Два мальчика-подростка, Нил и Саймон, с мышечной дистрофией, без надежды когда-либо обрести подвижность: лежат бок о бок, слегка раскинув ручки-прутики по чистым простыням, обтянутые умненькие лица с открытыми ртами – подвздёрнуты под странным углом среди подушек. Тринадцатилетняя Роза страдает анорексией (вес тридцать два килограмма): беззащитные глаза закрыты от мира, который она не хочет знать, белые ручки сложены как у монахини, под остреньким подбородком, нет, даже, кажется, на груди. Гарри, выбритый, с раздувшимся черепом, тяжёлыми выкаченными глазами, имеет вид суровый и ужасный, в костях его цветёт смерть. В нижнем подвижном ярусе здешнего населения – переполох, бегут трусцой, заплетающимися ножками, кто-то в больничных халатиках, словно гномы из «Белоснежки», кто-то в собственном праздничном наряде. Чарли, восьми лет, с раком тазобедренного сустава, лихо катит, примостясь полулёжа на шасси детской коляски, гребя руками-ластами: оливковое огромное лицо – у них у всех слишком большие лица – мимолётно, чуть ли не пренебрежительно ухмыльнулось, в тот момент как умело объехал он ноги Стефани (появлению его предшествовало лёгкое зловоние, и следом за ним тоже повис запах гнили, с примесью хлорки).
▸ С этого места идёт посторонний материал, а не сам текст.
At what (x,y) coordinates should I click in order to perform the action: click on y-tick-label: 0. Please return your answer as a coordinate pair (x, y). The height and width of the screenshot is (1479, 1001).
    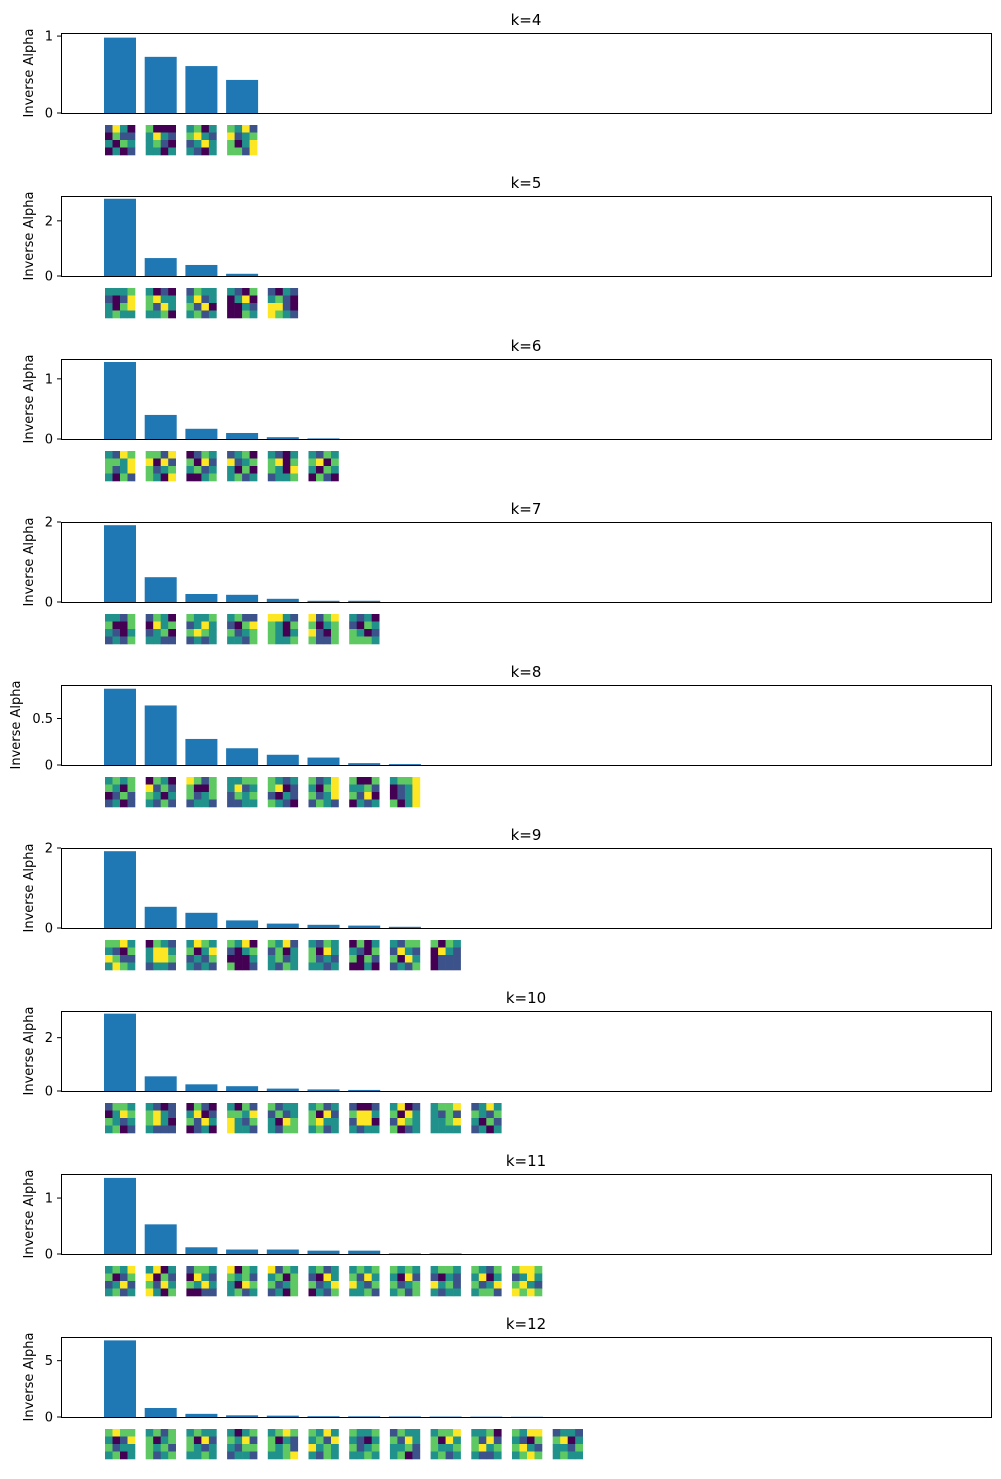
    Looking at the image, I should click on (49, 440).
Вот на деревянных колодках, пристёгнутых к культяпкам бёдер, проковылял безногий Майк, чья единственная сморщенная рука длинным конусом сходит на нет. Вот Мэри в прелестном розовом платье, из которого торчат жёлтые ручки-клешни и голова с лицом, сотворённым пластическими хирургами из присаженных лоскутков кожи, оттенками от желтовато-пергаментного до виноградно-лилового. У Мэри нет ресниц, бровей, губ, волос, лишь развевается над левым ухом одна белокурая прядь, свежевымытая. Мэри больше раза падала в открытый огонь, возможно не без чьей-то злой помощи. Мэри никогда никто не навещал в больнице. Отправляясь же изредка домой, она вскоре поступала обратно с новым шрамом от падения или с мокнущим лоскутком кожи.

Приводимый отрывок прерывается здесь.